Her job eventually expanded to include the purchasing of materials and opening letters of credit.
“They trusted me,” recalls Lydia, referring to the Lopezes. “I lived in their house in Manila by myself and they would come to Manila just to check on the company. Once they know you and trust you, that should be there forever. Minsan kang masira, tapos ka na.”
When INAEC’s offices and planes were bombed in Iloilo on December 17, 1942, Lydia had no more job. She asked the permission of former Lopez Sugar Central president Doña Maria Lopez, then matriarch of the Lopez clan and aunt of Eugenio and Fernando Lopez, if she could return to her hometown in San Pedro, Laguna.
The next time Lydia would meet Don Eugenio was in August 1950. She read in the Iloilo papers that a cement plant was being put up by the Lopezes, the Philippine Portland Cement Company, in Guimaras. By this time, Lydia was married to war veteran Ernesto Fullon and they had three children.
Lydia was given money for her transportation and advance salary by Don Eugenio as long as she reported for work right away at the old Chronicle building on Aduana Street, Intramuros.
She was first assigned to the personnel department then later worked as cashier, taking care of the shipments of cement at Philippine Portland. At that time, the demand for cement was greater than the supply and she would accept payments in advance for 10,000 to 20,000 bags costing P3 per bag.
“Easily I could have been rich,” she says. “They were offering me a higher price than P3 as long as I could give them more bags. If I was that corrupt, it would have been easy. They would even hound me at the house.”
Philippine Portland Cement was eventually sold in 1963 after Meralco was bought and she joined Meralco, again under Don Eugenio.
When news spread that her bosses were going to buy Meralco, “the Lopezes worked very quickly to create the company to carry out the sale,” as related in the book “Phoenix” by Raul Rodrigo.
Many investors wanted to get into the holding company Meralco Securities Corporation which later became First Philippine Holdings Corporation. Lydia was then the treasurer of Biscom, also a Lopez company. She recalls that in June 1961, she stayed at the office till midnight receiving and tabulating the contributions of the investors which reached a total of P22.5 million! Lydia was with Meralco during its golden era in the 1960s.
Describing the management style of Don Eugenio, Lydia says, “He had a paternal way of running things. Management was paternal. Today it’s more professional. In our day, we just had to time in and time out. Mr. Lopez had this black book which guided him as to whom to give salary increases. There were no job assessments. In 1968 I was getting only P1,500 as salary then all of a sudden it became P4,000. I almost hit the ceiling!” She notes that Don Eugenio was very considerate of those who worked for him and merit increases were given to those who consistently performed well.

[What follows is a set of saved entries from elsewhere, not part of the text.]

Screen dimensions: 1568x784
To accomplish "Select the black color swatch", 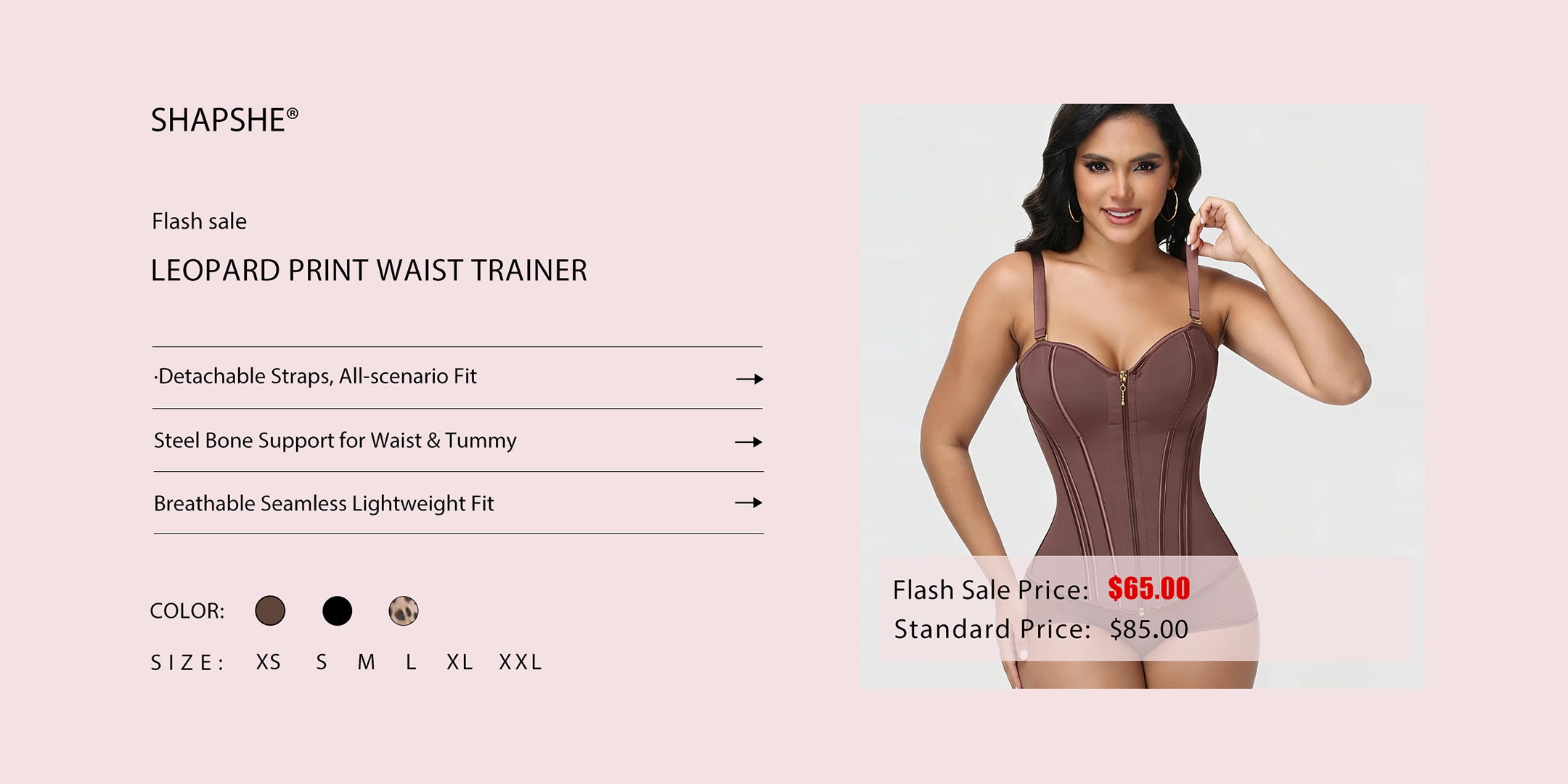I will [337, 611].
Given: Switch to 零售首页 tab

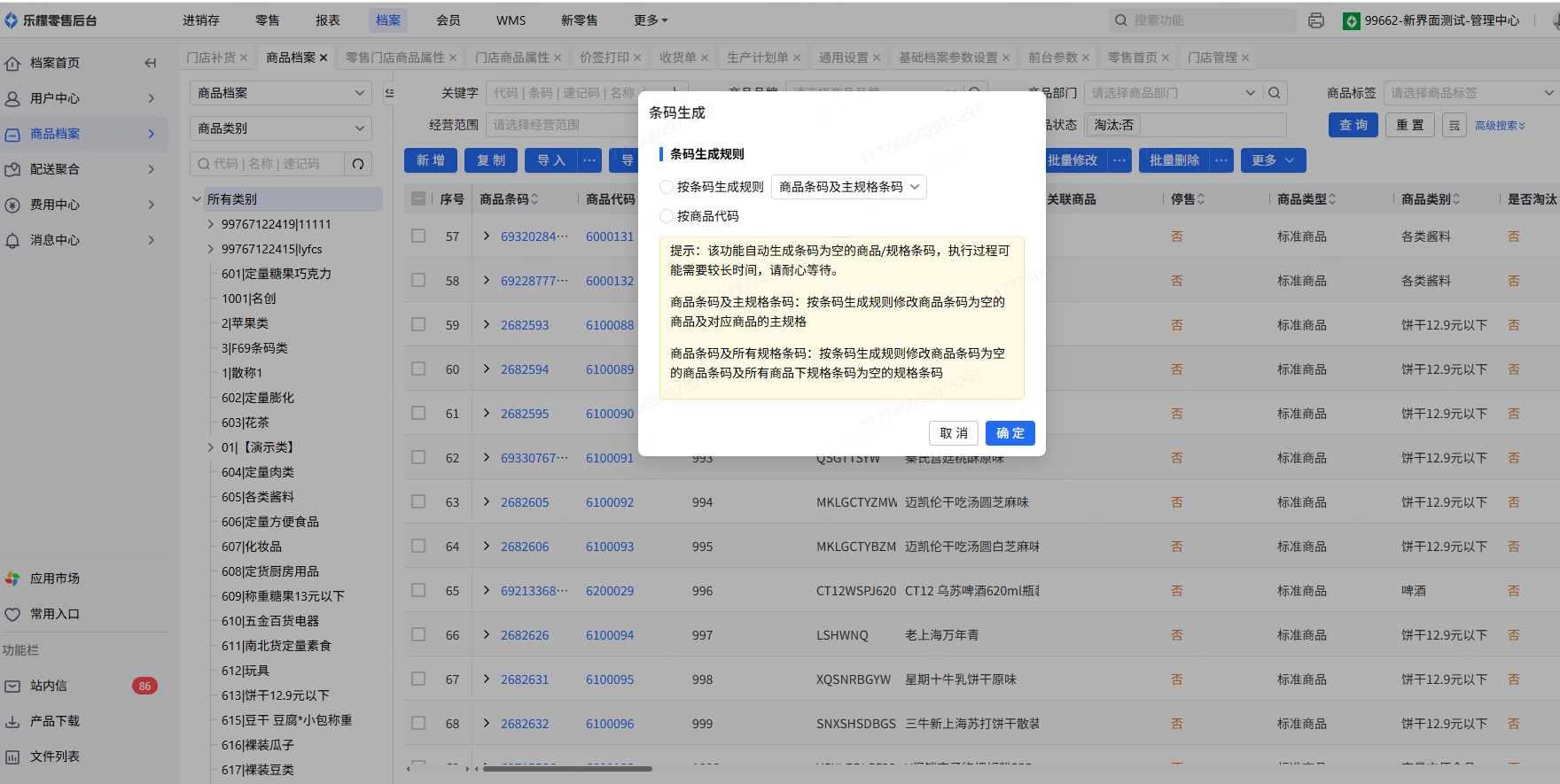Looking at the screenshot, I should (x=1132, y=58).
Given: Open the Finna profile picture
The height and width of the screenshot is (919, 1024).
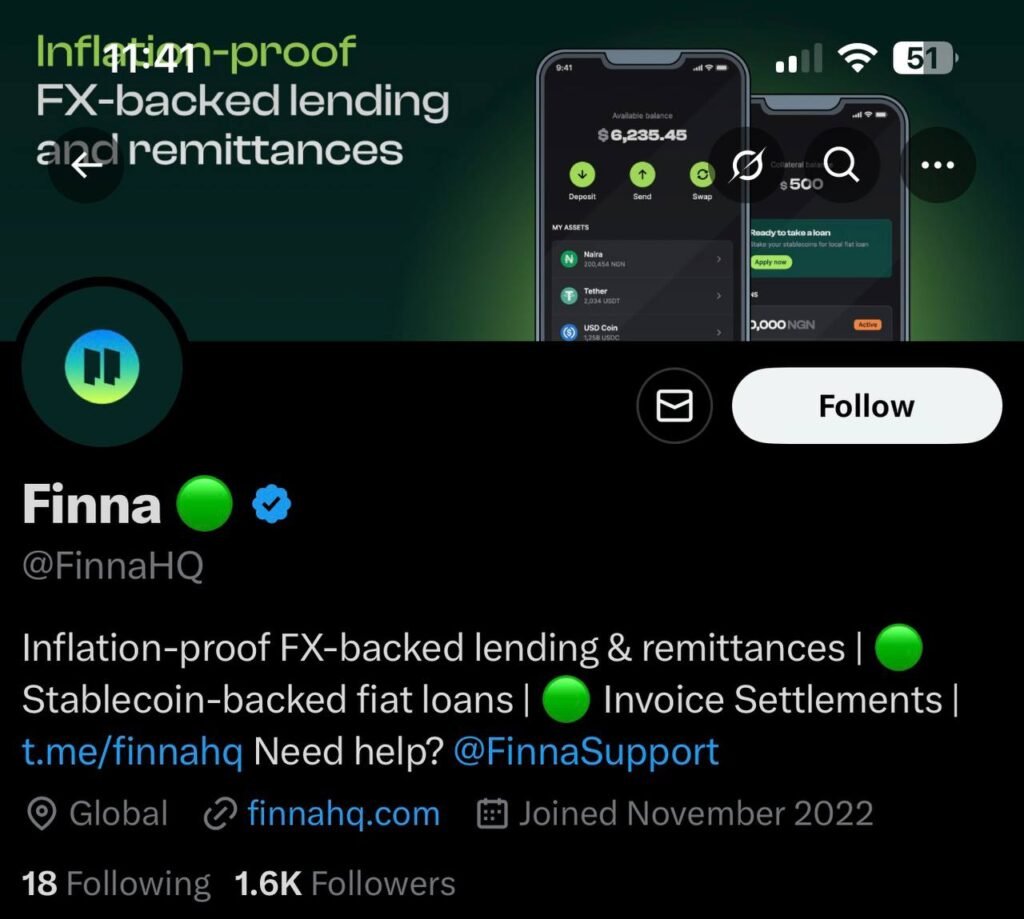Looking at the screenshot, I should coord(102,366).
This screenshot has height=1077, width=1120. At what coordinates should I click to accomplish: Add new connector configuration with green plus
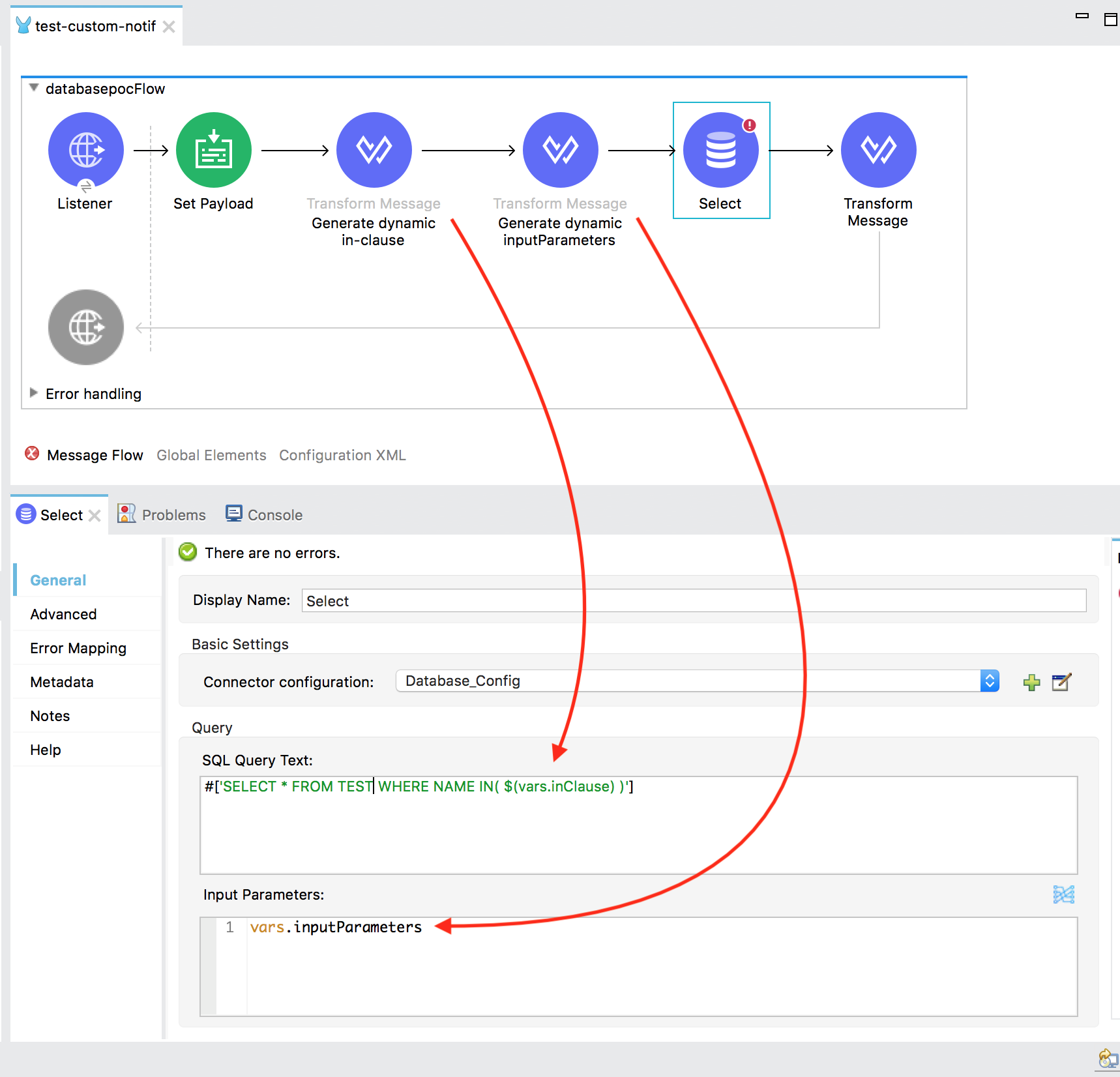[x=1031, y=683]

She adds, “You have to show that kaya mo ang trabaho mo. You have to really know Don Eugenio. And you have to be sharp. You must be able to grasp at once his idea. He had a far-reaching mind and he can see through you. Everybody was scared of him, yet we all loved him. We were scared of him but with respect. He commanded that kind of loyalty. You respect him. You fear him, but you know you can approach him. Especially when we would ask for bales (advances).
In “Phoenix,” Lydia says of Don Eugenio: “He was a caring boss, more like a father than a boss. We called him ‘Tatay.’ And he made us feel that the company was one big family that should help and care for each other. He would underscore this family spirit by inquiring about the families of the employees. He gave parties that included our family members. If deserving employees approached him for financial assistance for their families, he would always help.”
Because of this, before 1962, strikes were unheard of in any Lopez company.
Lydia Fullon, who reverted to this name after she got widowed a second time from Narciso Santos, never finished high school. But as the longest surviving employee of a Lopez company, she is still being called in for special occasions, as when Lopez Group Foundation Inc. president and Lopez Museum and Library head Cedie Lopez Vargas would ask her to help in identifying the personalities in the massive photo collection of the library.
To this day, after more than seven decades, the Lopezes still trust Lydia Fullon. After all, it is still a basic Lopez value in relating with their employees, this matter of trust. (Story/Photo by: Dulce Festin-Baybay)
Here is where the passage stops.